## Your task
Could you retype every one of the items below exactly, character for character?

## Excerpted records

# # # #

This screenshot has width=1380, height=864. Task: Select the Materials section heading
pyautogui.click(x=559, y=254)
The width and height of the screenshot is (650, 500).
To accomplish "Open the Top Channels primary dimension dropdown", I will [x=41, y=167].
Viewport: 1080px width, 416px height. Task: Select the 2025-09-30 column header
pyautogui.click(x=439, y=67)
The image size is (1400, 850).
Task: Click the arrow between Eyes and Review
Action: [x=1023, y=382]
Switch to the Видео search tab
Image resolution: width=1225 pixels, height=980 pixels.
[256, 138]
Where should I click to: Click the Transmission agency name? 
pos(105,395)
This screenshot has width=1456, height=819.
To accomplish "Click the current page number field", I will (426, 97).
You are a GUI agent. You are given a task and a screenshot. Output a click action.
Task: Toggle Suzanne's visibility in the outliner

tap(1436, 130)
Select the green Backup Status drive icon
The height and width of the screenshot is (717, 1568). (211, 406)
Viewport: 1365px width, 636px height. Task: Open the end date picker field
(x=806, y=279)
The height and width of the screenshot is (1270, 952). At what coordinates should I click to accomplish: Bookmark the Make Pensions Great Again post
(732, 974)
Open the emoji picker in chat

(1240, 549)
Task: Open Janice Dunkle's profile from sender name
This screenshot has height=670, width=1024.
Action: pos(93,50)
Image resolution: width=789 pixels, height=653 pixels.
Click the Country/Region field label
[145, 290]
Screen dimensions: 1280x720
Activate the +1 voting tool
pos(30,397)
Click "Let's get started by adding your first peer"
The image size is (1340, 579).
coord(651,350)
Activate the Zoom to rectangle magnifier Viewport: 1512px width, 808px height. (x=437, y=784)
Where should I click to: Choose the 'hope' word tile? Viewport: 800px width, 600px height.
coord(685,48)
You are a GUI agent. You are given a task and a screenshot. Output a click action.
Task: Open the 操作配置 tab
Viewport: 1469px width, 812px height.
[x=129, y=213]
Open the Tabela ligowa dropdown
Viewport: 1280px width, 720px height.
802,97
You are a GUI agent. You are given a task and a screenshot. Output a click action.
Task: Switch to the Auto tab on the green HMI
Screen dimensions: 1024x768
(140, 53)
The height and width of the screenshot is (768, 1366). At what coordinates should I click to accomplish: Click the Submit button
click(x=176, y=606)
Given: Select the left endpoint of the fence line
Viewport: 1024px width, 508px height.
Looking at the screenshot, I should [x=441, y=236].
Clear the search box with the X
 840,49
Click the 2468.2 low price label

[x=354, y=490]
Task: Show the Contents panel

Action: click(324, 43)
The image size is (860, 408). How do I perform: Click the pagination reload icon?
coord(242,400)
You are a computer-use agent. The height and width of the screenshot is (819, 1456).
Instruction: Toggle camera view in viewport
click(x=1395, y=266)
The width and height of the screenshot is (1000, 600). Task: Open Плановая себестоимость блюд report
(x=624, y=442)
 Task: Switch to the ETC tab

# # # #

## Solution to the exercise
This screenshot has width=1380, height=864. Task: Select the Materials section heading
pyautogui.click(x=559, y=254)
The width and height of the screenshot is (650, 500).
To accomplish "Open the Top Channels primary dimension dropdown", I will [x=41, y=167].
Viewport: 1080px width, 416px height. Task: Select the 2025-09-30 column header
pyautogui.click(x=439, y=67)
The image size is (1400, 850).
Task: Click the arrow between Eyes and Review
Action: [x=1023, y=382]
Switch to the Видео search tab
Image resolution: width=1225 pixels, height=980 pixels.
[256, 138]
Where should I click to: Click the Transmission agency name? 
pos(105,395)
This screenshot has width=1456, height=819.
To accomplish "Click the current page number field", I will (426, 97).
You are a GUI agent. You are given a task and a screenshot. Output a click action.
Task: Toggle Suzanne's visibility in the outliner

tap(1436, 130)
Select the green Backup Status drive icon
The height and width of the screenshot is (717, 1568). (211, 406)
Viewport: 1365px width, 636px height. Task: Open the end date picker field
(x=806, y=279)
The height and width of the screenshot is (1270, 952). At what coordinates should I click to accomplish: Bookmark the Make Pensions Great Again post
(732, 974)
Open the emoji picker in chat

(1240, 549)
Task: Open Janice Dunkle's profile from sender name
This screenshot has height=670, width=1024.
Action: pos(93,50)
Image resolution: width=789 pixels, height=653 pixels.
Click the Country/Region field label
[145, 290]
Screen dimensions: 1280x720
Activate the +1 voting tool
pos(30,397)
Click "Let's get started by adding your first peer"
The image size is (1340, 579).
coord(651,350)
Activate the Zoom to rectangle magnifier Viewport: 1512px width, 808px height. (x=437, y=784)
Where should I click to: Choose the 'hope' word tile? Viewport: 800px width, 600px height.
coord(685,48)
You are a GUI agent. You are given a task and a screenshot. Output a click action.
Task: Open the 操作配置 tab
Viewport: 1469px width, 812px height.
[x=129, y=213]
Open the Tabela ligowa dropdown
Viewport: 1280px width, 720px height.
802,97
You are a GUI agent. You are given a task and a screenshot. Output a click action.
Task: Switch to the Auto tab on the green HMI
Screen dimensions: 1024x768
(140, 53)
The height and width of the screenshot is (768, 1366). At what coordinates should I click to accomplish: Click the Submit button
click(x=176, y=606)
Given: Select the left endpoint of the fence line
Viewport: 1024px width, 508px height.
Looking at the screenshot, I should [x=441, y=236].
Clear the search box with the X
 840,49
Click the 2468.2 low price label

[x=354, y=490]
Task: Show the Contents panel

Action: click(324, 43)
The image size is (860, 408). How do I perform: Click the pagination reload icon?
coord(242,400)
You are a computer-use agent. The height and width of the screenshot is (819, 1456).
Instruction: Toggle camera view in viewport
click(x=1395, y=266)
The width and height of the screenshot is (1000, 600). Task: Open Плановая себестоимость блюд report
(x=624, y=442)
 Task: Switch to the ETC tab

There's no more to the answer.